- [WHAT THIS EXERCISE ASKS]:
**a)** Reproduce the passage from the article on the Penobscot Community Health Center loan, starting with "BANGOR, Maine —" and going on through "salon, he said.".
**b)** Carry on the news article about the Penobscot Community Health Center's USDA loan from its last sentence.

+++ TEXT UNDER STUDY +++

BANGOR, Maine — Penobscot Community Health Center’s Union Street campus is about to grow thanks to a low-interest loan from the U.S. Department of Agriculture, U.S. Rep. Mike Michaud announced Thursday.
PCHC is going to use the $2,635,000 loan to purchase a building that it now leases from Tom Valley of Hilltop Inc., the Rev. Bob Carlson, president of PCHC, said Thursday.
A People’s United Bank branch is situated at one end of the building and will remain, as will a tanning salon, he said.
“The reason we want to buy this is to develop the entire campus into an integrated health care system,” he said. “It’s going to allow us to have expanded services. It’s very exciting for us.”
Speech and audiology offices, as well as specialty services, eventually will be housed in the building, which will be purchased through the USDA’s Business and Industry Guaranteed Loan Program.
“The Penobscot Community Health Center has been nationally recognized for its excellence in medical services and it plays an essential role in providing affordable health care to the Bangor area,” Michaud said in a statement. “This USDA investment not only helps the health center provide quality, affordable health care, but it will also help retain much-needed jobs.”
Carlson said he wasn’t sure of the exact interest rate on the $2.6 million loan, but he said it is very low.

+++ PROVIDED INFORMATION +++

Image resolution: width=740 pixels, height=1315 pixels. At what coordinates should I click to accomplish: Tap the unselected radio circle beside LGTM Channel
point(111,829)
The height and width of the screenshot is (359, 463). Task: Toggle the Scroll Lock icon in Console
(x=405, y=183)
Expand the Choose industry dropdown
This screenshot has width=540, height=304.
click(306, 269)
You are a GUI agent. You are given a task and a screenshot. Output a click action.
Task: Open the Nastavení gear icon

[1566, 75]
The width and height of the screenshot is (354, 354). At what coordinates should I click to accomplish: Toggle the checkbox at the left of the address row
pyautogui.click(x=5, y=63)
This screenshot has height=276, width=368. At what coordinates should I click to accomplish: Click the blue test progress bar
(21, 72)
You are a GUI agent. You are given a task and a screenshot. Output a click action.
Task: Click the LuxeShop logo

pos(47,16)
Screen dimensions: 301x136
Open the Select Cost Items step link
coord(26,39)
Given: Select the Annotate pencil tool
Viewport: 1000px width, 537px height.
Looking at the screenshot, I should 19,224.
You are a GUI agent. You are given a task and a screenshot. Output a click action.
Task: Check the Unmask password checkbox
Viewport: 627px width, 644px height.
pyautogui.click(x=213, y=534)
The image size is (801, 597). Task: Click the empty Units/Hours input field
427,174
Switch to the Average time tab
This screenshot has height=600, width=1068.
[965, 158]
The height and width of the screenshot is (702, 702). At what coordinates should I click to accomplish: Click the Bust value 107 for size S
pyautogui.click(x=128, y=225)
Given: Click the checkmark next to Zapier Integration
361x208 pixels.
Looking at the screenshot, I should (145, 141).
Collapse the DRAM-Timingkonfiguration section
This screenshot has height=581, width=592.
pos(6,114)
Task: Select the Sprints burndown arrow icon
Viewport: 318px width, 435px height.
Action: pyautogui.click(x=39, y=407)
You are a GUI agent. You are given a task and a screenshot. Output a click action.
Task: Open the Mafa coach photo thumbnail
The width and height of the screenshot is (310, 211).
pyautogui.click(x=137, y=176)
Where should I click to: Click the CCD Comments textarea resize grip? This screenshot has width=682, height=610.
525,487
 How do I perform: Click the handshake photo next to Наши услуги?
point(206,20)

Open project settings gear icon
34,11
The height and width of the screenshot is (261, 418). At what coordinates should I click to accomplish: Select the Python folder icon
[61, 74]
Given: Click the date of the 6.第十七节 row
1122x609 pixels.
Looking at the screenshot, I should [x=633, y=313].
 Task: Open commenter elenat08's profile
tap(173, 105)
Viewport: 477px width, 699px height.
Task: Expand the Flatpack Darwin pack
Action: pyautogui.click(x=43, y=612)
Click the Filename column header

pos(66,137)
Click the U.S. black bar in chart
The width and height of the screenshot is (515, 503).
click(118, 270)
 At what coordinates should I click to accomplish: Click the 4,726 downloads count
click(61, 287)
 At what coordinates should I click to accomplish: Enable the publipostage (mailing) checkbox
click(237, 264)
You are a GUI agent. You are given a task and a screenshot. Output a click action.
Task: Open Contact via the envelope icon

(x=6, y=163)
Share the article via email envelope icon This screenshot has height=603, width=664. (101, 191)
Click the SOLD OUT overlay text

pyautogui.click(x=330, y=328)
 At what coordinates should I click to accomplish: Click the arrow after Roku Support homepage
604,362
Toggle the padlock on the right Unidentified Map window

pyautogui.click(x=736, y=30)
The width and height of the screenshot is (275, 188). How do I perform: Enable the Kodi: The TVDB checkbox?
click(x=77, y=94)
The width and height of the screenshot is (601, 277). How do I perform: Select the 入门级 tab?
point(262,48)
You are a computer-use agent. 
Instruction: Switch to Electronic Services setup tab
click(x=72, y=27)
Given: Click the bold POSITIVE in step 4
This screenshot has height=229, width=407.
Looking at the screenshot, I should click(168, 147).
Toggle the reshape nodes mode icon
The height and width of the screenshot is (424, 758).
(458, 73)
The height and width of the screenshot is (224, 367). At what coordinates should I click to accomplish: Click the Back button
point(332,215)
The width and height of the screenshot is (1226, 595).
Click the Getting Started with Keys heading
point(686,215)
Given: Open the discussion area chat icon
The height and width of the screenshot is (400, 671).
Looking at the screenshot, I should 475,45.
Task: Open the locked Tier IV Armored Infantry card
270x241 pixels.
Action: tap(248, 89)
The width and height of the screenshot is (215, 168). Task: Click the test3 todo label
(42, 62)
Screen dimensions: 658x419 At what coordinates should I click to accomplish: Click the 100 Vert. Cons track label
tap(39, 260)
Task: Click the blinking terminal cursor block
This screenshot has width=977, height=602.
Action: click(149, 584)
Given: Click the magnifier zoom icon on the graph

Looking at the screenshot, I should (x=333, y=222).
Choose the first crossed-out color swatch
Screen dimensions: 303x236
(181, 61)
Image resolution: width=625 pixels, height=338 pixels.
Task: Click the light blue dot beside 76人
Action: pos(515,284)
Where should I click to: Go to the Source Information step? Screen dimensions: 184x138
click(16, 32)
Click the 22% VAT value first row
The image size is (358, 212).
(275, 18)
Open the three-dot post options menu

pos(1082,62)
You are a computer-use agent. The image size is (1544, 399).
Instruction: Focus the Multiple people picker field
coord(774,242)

+++

- [RESPONSES IN ORDER]:
**a)**
BANGOR, Maine — Penobscot Community Health Center’s Union Street campus is about to grow thanks to a low-interest loan from the U.S. Department of Agriculture, U.S. Rep. Mike Michaud announced Thursday.
PCHC is going to use the $2,635,000 loan to purchase a building that it now leases from Tom Valley of Hilltop Inc., the Rev. Bob Carlson, president of PCHC, said Thursday.
A People’s United Bank branch is situated at one end of the building and will remain, as will a tanning salon, he said.

**b)**
Virginia Manuel, USDA Rural Development’s state director, said in a statement that she was pleased that Rural Development could provide the loan guarantee to support PCHC.
“Quality health care is at the heart of creating and sustaining vibrant rural Maine communities, and we are pleased to partner with Katahdin Trust Co. to fund this essential community facility,” she said.
Thursday’s loan announcement comes on the heels of news that PCHC will expand its Union Street dental facility, increasing the number of patient chairs from 27 to 43, Carlson said. He said he is amazed with how the PCHC campus has grown since its start in 1997.
“When you think about 13 years ago, we were in building one and we had six exam rooms and one doctor, one part-time nurse practitioner and four employees,” Carlson said. “Now we have just over 500 employees and just shy of 50,000 patients.”
PCHC now occupies four buildings at its Union Street campus.